Conferences or Journals – where to publish?
I filled in another application form recently, one with the usual desirable attributes including “a record of publishing in high quality journals”, which is what the business schools seem to want, but when I was recently working with a colleague on a paper about information systems, I discovered that other disciplines accept conference proceedings as publications. In fact, some leading research universities don’t require journal publication when hiring in areas like Human Computer Interaction (HCI).
So this viewpoint (Grudin, 2011) on the impact of technology on conferences and publications piqued my interest. It’s from the Association for Computing Machinery (ACM), which is an oddly quaint name, but the ACM is the place to get published if you’re in computers.

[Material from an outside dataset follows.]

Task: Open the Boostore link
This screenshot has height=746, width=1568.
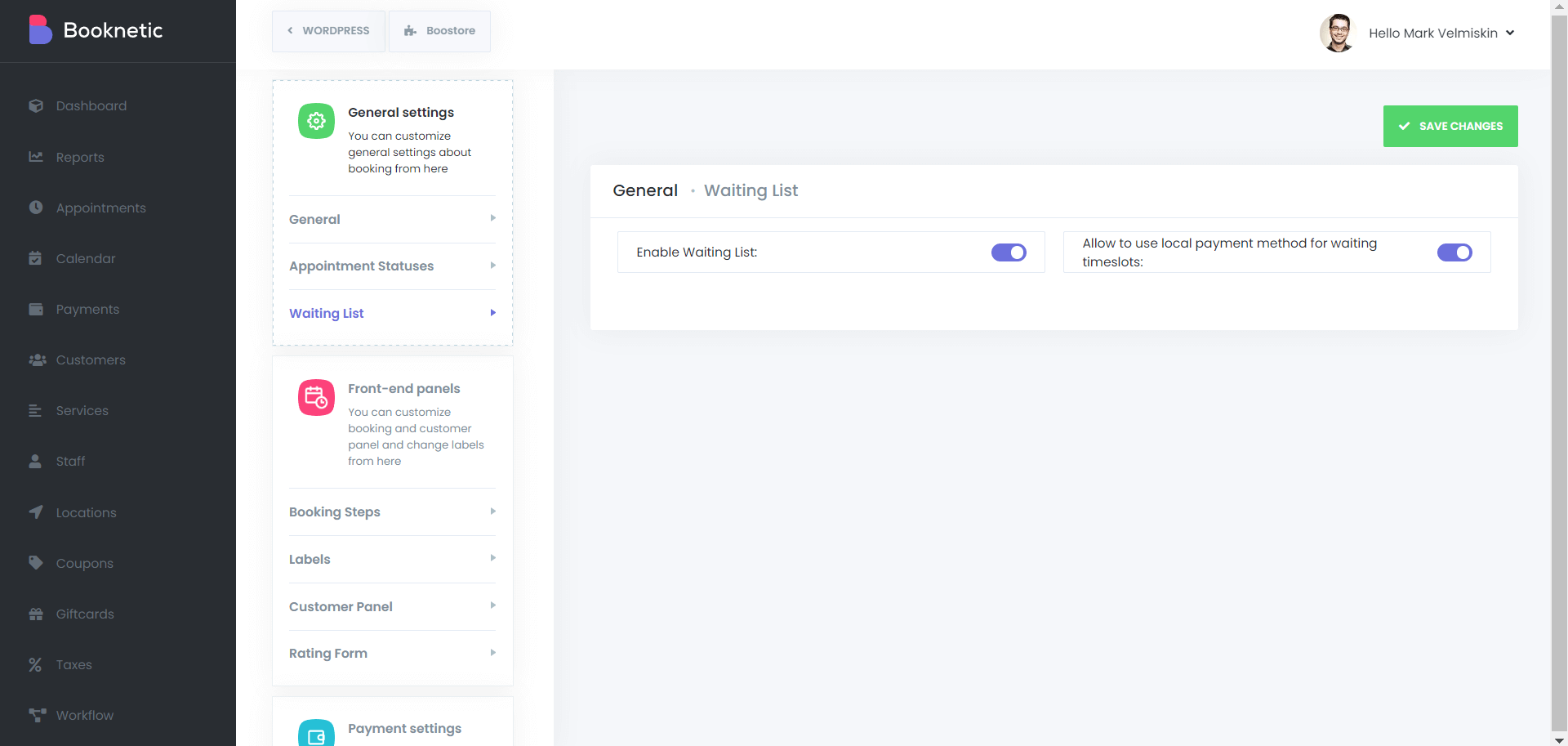Action: click(440, 31)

Colleague and I have submitted a paper on a social learning system to a conference that is a special interest group of the ACM and we are now waiting to hear. A month or so ago, I submitted a paper from my thesis to another conference and again, am waiting to hear. However, I’d assumed during my PhD that if I submitted to a conference then I’d get advice and feedback that I’d then use to amend, edit and adapt the paper to create a good submission to a journal. But now I’m bothered because Grudin’s viewpoint implies that I shouldn’t submit to a conference and then turn the conference paper into a journal submission, because it opens me to a charge of self-plagiarism. Suppose the conference accepts my paper – then can’t I use it for a journal? But then how do I get the feedback on my writing and how do I get that publication record that the research posts desire.